I have a tough situation I'm hoping for advice on, especially from anyone who has been through something similar!

My husband and I separated earlier this year, and were apart for almost 6 months. He was dealing with some issues that had crept up from his childhood; they bled into our marriage and we split because of them. He filed for divorce so I believed the marriage was over. During the separation [after the divorce filing] I became pregnant by a man I was casually seeing, and I decided to keep the baby - even though the man wanted no involvement with the pregnancy. Right around the same time my husband realized [after months of therapy] he had made a mistake and wanted to give it another shot. He was aware that I was pregnant at this time.

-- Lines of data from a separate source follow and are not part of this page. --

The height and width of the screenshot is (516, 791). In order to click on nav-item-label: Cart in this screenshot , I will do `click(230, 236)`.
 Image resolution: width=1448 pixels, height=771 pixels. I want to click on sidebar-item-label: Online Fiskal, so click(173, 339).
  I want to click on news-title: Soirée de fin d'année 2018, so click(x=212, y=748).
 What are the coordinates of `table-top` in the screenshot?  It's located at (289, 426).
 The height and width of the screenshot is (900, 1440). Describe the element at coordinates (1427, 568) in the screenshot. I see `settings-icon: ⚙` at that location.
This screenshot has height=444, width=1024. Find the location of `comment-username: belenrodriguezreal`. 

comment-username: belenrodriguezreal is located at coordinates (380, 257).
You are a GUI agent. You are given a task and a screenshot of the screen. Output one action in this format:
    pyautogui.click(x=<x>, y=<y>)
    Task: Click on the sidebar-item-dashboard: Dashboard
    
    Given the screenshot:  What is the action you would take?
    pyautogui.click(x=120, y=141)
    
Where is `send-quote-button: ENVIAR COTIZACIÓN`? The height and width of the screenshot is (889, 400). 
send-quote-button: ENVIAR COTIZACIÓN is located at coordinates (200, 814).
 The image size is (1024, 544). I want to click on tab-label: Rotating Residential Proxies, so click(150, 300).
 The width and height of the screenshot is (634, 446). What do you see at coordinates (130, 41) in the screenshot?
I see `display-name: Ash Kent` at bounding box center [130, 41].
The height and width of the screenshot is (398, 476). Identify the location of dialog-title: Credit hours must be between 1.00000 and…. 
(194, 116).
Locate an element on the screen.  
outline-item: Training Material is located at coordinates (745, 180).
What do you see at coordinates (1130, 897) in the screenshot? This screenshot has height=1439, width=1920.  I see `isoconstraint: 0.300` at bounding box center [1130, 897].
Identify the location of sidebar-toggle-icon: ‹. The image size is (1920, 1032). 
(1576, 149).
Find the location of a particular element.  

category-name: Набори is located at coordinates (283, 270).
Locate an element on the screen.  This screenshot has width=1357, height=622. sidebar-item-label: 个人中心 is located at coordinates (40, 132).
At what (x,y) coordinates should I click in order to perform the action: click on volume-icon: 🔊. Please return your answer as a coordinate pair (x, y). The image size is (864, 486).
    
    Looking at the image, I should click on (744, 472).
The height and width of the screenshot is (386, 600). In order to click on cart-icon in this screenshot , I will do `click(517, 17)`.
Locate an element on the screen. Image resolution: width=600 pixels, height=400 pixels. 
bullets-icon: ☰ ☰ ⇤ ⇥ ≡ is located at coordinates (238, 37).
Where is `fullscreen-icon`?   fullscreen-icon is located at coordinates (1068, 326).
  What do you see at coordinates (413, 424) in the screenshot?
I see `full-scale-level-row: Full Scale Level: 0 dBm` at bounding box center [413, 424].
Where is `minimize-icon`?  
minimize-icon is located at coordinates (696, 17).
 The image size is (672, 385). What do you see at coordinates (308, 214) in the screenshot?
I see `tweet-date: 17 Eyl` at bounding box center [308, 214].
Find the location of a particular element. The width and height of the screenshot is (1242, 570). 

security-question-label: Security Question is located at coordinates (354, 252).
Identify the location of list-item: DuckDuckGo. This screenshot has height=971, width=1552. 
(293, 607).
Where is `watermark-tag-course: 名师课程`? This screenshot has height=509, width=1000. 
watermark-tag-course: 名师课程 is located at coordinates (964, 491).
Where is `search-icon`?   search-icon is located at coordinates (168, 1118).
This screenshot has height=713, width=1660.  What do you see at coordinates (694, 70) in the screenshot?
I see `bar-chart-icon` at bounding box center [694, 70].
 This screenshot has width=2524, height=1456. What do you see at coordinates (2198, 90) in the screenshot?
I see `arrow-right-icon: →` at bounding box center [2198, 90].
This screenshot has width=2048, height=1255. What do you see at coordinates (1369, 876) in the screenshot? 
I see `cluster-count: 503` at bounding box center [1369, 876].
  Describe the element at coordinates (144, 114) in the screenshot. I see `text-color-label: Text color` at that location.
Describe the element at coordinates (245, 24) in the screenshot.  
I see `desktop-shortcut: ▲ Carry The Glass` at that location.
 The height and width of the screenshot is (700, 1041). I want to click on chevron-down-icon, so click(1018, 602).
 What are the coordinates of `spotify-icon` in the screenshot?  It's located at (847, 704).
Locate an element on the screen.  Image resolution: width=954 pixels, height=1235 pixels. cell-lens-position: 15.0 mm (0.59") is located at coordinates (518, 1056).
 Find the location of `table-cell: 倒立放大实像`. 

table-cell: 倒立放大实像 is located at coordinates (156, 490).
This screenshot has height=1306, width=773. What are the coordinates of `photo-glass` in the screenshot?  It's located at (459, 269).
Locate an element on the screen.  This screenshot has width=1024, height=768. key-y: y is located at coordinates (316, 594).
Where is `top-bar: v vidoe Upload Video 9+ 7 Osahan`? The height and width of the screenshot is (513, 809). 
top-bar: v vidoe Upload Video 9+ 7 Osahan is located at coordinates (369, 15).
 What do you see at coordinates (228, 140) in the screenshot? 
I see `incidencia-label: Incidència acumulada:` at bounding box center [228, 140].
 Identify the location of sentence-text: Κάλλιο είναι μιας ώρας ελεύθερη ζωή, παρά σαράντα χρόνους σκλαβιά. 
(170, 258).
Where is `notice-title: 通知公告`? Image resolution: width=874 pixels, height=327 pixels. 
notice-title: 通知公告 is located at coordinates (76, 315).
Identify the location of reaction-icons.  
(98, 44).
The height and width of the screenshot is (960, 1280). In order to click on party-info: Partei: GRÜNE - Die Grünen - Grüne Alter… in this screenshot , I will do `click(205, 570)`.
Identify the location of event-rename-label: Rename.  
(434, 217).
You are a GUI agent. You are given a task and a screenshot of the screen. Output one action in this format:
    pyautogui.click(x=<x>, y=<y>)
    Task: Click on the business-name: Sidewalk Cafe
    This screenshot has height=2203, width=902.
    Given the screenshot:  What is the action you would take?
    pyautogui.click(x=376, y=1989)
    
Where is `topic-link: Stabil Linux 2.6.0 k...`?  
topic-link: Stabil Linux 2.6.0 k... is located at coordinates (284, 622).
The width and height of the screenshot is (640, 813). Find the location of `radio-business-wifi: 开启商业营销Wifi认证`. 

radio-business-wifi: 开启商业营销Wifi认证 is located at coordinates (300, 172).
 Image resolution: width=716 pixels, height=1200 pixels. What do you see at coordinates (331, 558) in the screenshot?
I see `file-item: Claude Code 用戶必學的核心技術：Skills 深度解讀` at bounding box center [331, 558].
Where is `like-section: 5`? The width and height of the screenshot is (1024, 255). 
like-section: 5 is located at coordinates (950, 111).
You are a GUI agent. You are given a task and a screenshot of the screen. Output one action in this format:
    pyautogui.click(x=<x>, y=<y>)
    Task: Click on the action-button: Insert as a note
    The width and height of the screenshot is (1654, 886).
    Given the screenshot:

We've been back together about two months now and we love being back in each other's lives. But... the baby is coming in two months and my husband is realizing he is having a hard time dealing with the idea of raising another man's child. Now that I'm starting to show I think it's starting to become more real for him. He's still in therapy [alone and we go together] but we agree he needs to take an honest look at things and figure out whether we can make this work... or not. He is worried he'll resent the child it's whole life and knows that is unfair.

Has anyone been through anything like this? I think it would help the mister greatly to get advice from anyone who has been through a situation even remotely similar. We appreciate any input, good or bad!

Posted

I haven't been in this situation before and it definitely isn't ideal but at the end of the day, if this man truly loves you, he will do what he needs to do to accept this baby and will eventually learn to love the child like his own.

Continuing therapy will be especially useful in this case because there are a lot of mixed emotions involved.

 

It will be incredibly difficult but it's definitely possible for things to work out if he feels your relationship is enough of an incentive to bother with it all. If there's a will, there's a way. so it really depends on how much you love eachother and how strong the will is.

 

Good luck to both of you and to your child!

Posted

If he stays, I think he should legally adopt the child so it is officially "his." That may make him feel that he's not "raising another man's child" - it will be his. DNA is not the definition of parenthood.